道を譲らなかったことにブチ切れ、1.4キロにわたってあおり運転の自衛官

 

道を譲らなかったことにブチ切れ、1.4キロにわたってあおり運転を続けた自衛官が捕まった。

兵庫県の山陽自動車道であおり運転を繰り返し、無職女性Aさん(54)の乗用車を停止させたとして10日、陸上自衛隊三軒屋駐屯地(岡山市北区)の陸士長、高橋琢也容疑者(28=同)が暴行と道交法違反の疑いで、県警高速隊に逮捕された。

 

11月18日午後6時半過ぎ、高橋容疑者は助手席に家族の女性を乗せ、大阪から自宅のある岡山方面へ向かっていた。

山陽道下り線の追い越し車線を制限速度100キロを上回るスピードで走行。

女性Aさんが運転する車に追いついたが、道を譲らなかったため、腹を立て執拗にパッシングし、あおり始めた。

 

高橋容疑者は車線を変更して走行車線からAさんの車を追い抜き、前に割り込み、蛇行運転や低速運転を続け、走行を妨害。急ブレーキをかけて減速させると、ハザードをつけ、窓を開け、右手を出して「(左に)寄れ、寄れ」と指示した。

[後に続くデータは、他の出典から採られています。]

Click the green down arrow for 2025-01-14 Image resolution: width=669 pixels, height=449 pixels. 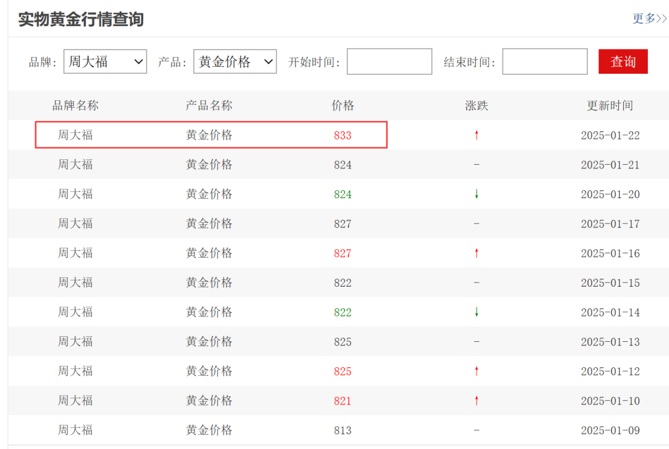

さらに運転席からポーンと空き缶を投げつけ、いったん、左後方から車が合流する三木ジャンクションの一番左側の合流車線へと誘導した。

そこからまた本線に戻り、走行車線のど真ん中で停車。仕方なくAさんも車を止め、そのままの状態が約20秒間続いた。

 

あおり運転は神戸市から三木市まで1.4キロにわたって繰り返され、身の危険を感じたAさんは車内から110番通報。

 

高橋容疑者はその場から立ち去った。



「通報を受けた高速隊がドライブレコーダーの映像を分析し、高橋容疑者を特定した。自分の車は修理に出し、運転していた車は代車だった。ナンバープレートから所有者、使用者を割り出し、ドライブレコーダーには窓から手を出して、空き缶を投げ捨てる様子が写っていました。一連の行為が暴行容疑に該当すると判断して逮捕に踏み切ったのです」(捜査事情通)

 

調べに対し、高橋容疑者は

「相手の車の前に割り込んだり、低速走行したことは間違いないが、停止させたことについては覚えていない。前の車がトロトロ走っていて、なかなか車線を譲らなかったので腹が立った」

と供述しているというが、Aさんは決してゆっくり走行していたわけではなかった。

 

「すでに辺りは暗くなっていて、20秒止まっている間に他の車が1台も通らなかったとは考えにくい。一歩間違えれば多重事故など、大惨事につながるところだった」(前出の捜査事情通)

 

高橋容疑者は2016年4月、民間企業を経て関西補給処三軒屋弾薬支処に入隊。

独身というから、同乗者の女性は血のつながった家族だろう。

「入隊以来、三軒屋弾薬支処に勤務しております。演習などをする隊員ではなく、建物内でデスクワークをしています。処分歴はなく、勤務態度も普通でした」(三軒屋駐屯地担当者)

 

これだけあおり運転が社会問題化しているというのに、国を守り、国民を救うべき立場の自衛隊員が道を譲らないことにキレ、家族を乗せた車で女性を危ない目に遭わせるとは、言語道断だ。